Re: Meade's new LX800... new [Re: jrcrilly]
      #4813746 - 09/17/11 11:19 PM

Quote:

Quote:

The scope in the videos is the 10" and the secondary obstruction is 20.95 on the 10" 16.86% on the 12" and TBD on the 14".

I have their flyer right here.




For those who insist on the percentage being expressed in terms of diameter, it's the square root of the percentage by area so you can derive it easily.




But, remember that the DIAMETER of the CO vs. the PRIMARY APERTURE produces a different effect than the AREA comparison.

% of diameter relates to resolution/contrast and % of surface area relates to light gathering. The two measurements produce completely different effects and should not be used individually or interchangeably to describe the overall performance of an optical system.

The greatest area of concern for most buyers/observers seems to be loss of contrast with larger (by diameter - D vs. d) CO's.
I've been a serious planetary observer for more than 30 years and, yes, I can see a difference in contrast between a small (or no) CO vs. a larger one when observing faint, delicate detail on Mars, Jupiter and Saturn. But I honestly doubt that a more casual observer would even notice it.

***Nowadays I do 90% of my observing with the Mallincam anyway, which renders the CO/contrast loss question moot, since I can adjust the contrast on my video monitor!
If you're planning on imaging vs. visual observing, the size of the CO is also of little concern since you'll be post-processing your images anyway.
(Finally - the largest observatory scopes in the world sometimes have CO's of 50% (!) of diameter....they still seem to work rather well).

For visual observers, it's important to remember than ANY contrast loss is subject to MTF (modulation transfer function) considerations and what this means in real-life is that brighter, more-contrasty objects will be LEAST affected by the central obstruction. The moon, Jupiter's main belts, Saturn's Cassini division and ring shadow and even Mars' more obvious markings are simply not affected to any obvious extent!

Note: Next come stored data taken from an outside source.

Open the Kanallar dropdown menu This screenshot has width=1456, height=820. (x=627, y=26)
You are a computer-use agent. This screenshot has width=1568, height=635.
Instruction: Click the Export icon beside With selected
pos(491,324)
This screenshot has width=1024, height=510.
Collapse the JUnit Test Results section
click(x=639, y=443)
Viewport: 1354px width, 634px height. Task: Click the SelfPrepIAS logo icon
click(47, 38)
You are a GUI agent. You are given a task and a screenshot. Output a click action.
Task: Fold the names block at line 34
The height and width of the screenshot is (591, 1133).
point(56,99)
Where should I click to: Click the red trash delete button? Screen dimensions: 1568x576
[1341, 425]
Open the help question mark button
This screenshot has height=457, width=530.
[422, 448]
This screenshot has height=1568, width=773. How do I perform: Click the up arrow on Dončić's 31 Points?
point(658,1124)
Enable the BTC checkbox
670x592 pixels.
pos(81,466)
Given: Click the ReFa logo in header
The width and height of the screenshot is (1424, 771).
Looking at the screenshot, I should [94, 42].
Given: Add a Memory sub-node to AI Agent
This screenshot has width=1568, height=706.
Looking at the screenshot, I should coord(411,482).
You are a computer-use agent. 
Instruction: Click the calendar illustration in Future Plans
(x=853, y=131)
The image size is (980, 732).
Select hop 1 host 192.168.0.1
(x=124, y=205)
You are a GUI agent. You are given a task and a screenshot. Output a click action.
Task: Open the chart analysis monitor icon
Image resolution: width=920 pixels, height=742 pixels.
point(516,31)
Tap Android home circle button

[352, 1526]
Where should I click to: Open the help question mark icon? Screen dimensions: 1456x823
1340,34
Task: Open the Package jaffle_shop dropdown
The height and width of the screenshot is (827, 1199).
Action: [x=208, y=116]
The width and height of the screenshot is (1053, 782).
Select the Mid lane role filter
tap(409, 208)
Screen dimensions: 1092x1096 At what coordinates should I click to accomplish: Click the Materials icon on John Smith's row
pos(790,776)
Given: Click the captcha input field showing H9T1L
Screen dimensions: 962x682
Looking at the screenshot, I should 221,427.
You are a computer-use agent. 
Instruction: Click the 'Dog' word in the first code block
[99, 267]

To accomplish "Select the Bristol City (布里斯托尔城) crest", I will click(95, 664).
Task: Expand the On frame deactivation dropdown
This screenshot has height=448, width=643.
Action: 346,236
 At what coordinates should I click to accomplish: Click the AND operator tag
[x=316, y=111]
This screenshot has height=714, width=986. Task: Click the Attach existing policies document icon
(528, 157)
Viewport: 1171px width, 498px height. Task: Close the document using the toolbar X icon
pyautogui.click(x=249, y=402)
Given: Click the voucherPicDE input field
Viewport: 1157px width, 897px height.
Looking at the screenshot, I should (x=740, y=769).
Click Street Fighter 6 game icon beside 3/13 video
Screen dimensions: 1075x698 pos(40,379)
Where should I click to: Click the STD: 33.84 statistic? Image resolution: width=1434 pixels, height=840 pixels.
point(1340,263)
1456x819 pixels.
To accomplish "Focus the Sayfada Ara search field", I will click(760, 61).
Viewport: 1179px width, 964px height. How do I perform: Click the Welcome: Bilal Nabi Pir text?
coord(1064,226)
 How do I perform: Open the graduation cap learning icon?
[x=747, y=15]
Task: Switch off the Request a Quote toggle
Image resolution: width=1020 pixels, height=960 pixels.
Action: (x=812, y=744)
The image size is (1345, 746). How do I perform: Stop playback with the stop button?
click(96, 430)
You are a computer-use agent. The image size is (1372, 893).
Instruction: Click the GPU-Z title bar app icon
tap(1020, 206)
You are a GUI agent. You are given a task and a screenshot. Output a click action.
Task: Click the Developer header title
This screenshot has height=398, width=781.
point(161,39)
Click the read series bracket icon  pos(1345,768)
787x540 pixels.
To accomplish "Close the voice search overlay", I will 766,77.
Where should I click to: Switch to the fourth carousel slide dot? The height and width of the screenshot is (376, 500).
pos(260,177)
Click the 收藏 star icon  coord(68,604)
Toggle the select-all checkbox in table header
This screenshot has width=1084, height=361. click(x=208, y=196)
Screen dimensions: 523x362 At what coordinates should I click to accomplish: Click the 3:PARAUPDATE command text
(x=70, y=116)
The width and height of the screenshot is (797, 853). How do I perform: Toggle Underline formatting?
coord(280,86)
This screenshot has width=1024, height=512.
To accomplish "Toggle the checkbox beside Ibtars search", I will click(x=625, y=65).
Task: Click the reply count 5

My belief is that most of the "contrast loss" complaints re: SCT's are, in reality, image defects caused by collimation errors.
Meade's ACF scopes have vastly improved secondary mechanics. My 10" arrived PERFECTLY collimated and, nearly two years later, I've never had to touch it! (Though I DO check it every time I take it out).
This was certainly NOT the case with earlier Meades (and Celestrons) and most of the ones I see at star parties are simply not collimated. SCT's have taken a big 'hit' for poor images that are, actually, the fault of the scope's owner...not the scope itself.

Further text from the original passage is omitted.